Are you spending so much time in meetings discussing deadlines that you end up missing one?
We’ve all felt like Dilbert at one time or another. And there’s a reason: Many organizations periodically succumb to the deceptive lure of bureaucracy and procedure. Whether you are early stage, midsized or a large global organization, there are times when it’s difficult to avoid the mistaken perception that process is the best remedy for bringing order to chaos.
But as Dilbert regularly reminds us, too much process can stifle innovation and passion, making mediocrity the norm.
On the other hand, not all process is bad. When used to achieve consistency and efficiency, for example, process can be a very positive—and necessary—component of the workplace environment. Not enough process? Your workplace may get a little haphazard.
Here are three questions you should ask yourself today if you want to build an engaging, vibrant culture.
1. Do you know if you’re using process for the right reasons?
I met Terry Frasier a couple of years ago. At the time, Terry had just stepped into the role as CIO of a high-growth telecom firm and his excitement was palpable. When I ran into him recently at a networking dinner, however, he was seriously frustrated. So what happened?
In Terry’s new company, most of the managers were worried about scaling up the organization during a challenging time. While all their procedures slowed things down enough to create a sense of control, it also stifled passion and innovation—the true drivers of an organization’s long-term growth, strength and value.
In his previous role, Terry was encouraged to reward his team for pushing the envelope. Sure, they had rules, but it was safe to adjust, add and remove processes. He expected no less at his new job. But to his dismay he had walked into an environment where wildly successful outcomes took a backseat to process.
For better or worse, organizations primarily introduce process for any one of the following reasons: Creating consistency and leveraging economies of scale, compensating for human weakness and controlling outcomes.
Whether you’re running a toy factory, software company or a management consultancy, creating consistency and efficiency are generally the only reasons a company should employ processes. However, if process is becoming more important than achieving the right outcome, it’s time for some honest introspection about how you are using process:
- Is hitting your metric your main goal at work? If your metric is 75 and you hit 76 are you finished?
- Do you resent it when co-workers suggest how your processes can be improved?
- Do you prefer maintaining the status quo?
- Do you micro-manage?
- Do you genuinely believe that your co-workers hinder rather than help?
If you answered yes to any of these questions, you may be using process the wrong way.
2. Are you taking a balanced approach?
Think of it this way: A process is a point-in-time solution. It makes sense for the goals, people and environment in play at that moment. But as soon as one variable changes, the process can become “wrong.” A healthy, balanced culture recognizes this and permits the workplace to change and adapt. It encourages people to challenge themselves by asking, “Am I just doing what I did yesterday, or am I doing things right?” They’re often not the same thing.

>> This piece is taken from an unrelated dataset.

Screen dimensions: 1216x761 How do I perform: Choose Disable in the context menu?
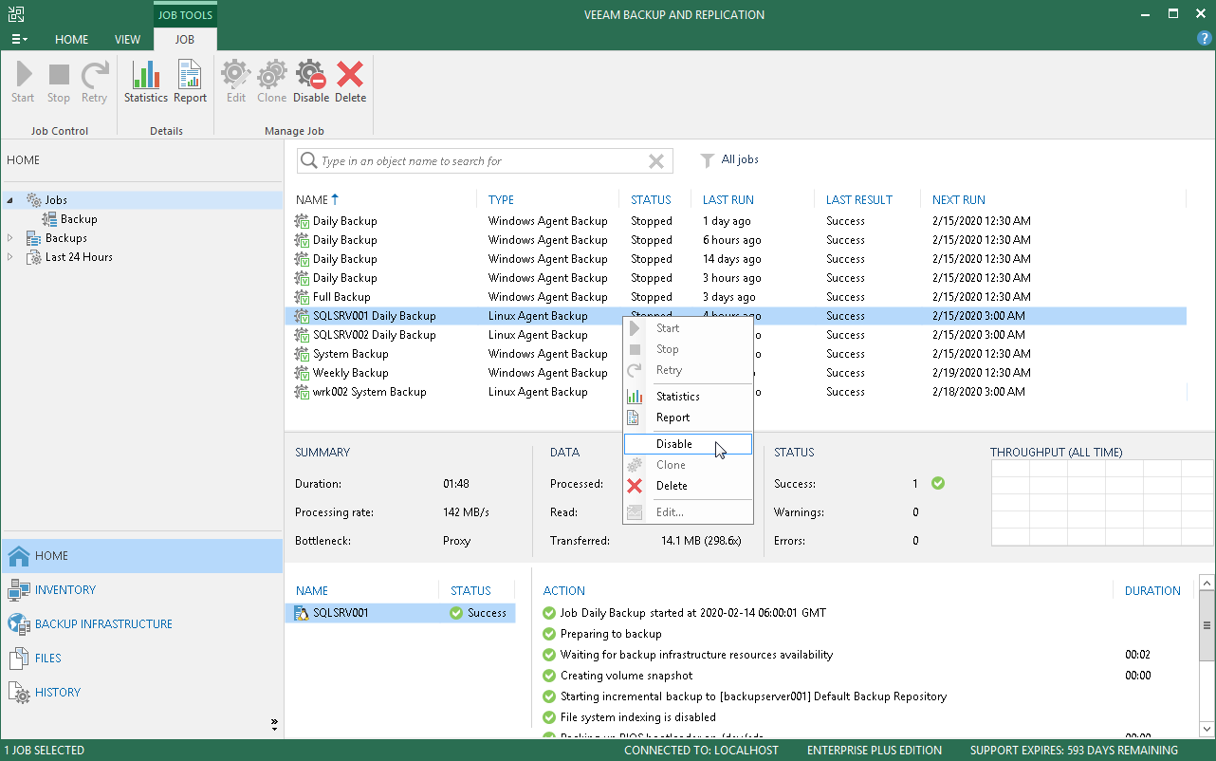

In a balanced organization, process is used when productive, but abandoned when the process itself becomes more important than achieving the right outcome. To do this, you must be able to differentiate between a healthy process and an obstructive process.

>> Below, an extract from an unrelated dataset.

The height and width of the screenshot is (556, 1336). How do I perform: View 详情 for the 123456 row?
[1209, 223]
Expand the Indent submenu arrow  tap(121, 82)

3. Do you know how to keep process at bay?
With process minimized, how do you balance the need for predictability with the freedom to be creative? By fostering an innovative culture that doesn’t use process as a crutch. Here are some shortcuts:
- Hire for cultural fit as well as technical ability: If you want an innovation-driven culture, hire people who are committed to innovation.
- Think of process as just a tool: In a balanced organization process is a tool, not the point. Because people feel ownership of outcomes, they are unlikely to let process interfere with their drive for success and should have the freedom to adjust, add and remove processes as needed.
- Keep everyone aligned with the company’s goals and vision. Foster a culture of shared vision and collaboration rather than obedience, and employees will do the right thing. Cultivate the mindset that teams succeed or fail together.
- Know when you are successful. Define metrics that the entire organization buys into. Most employees will opt to be wildly successful than just mediocre.
The fastest-growing companies in the United States recognize the role culture plays in shaping high performance teams. Process always plays a secondary role because management knows employees will always do what’s best. That’s a balanced, healthy culture.
Just remember: Focus on results, not on how you got there. Make getting it right the top priority and do whatever you can to set your teams up for success. It won’t be long before you see the life come back to your organization.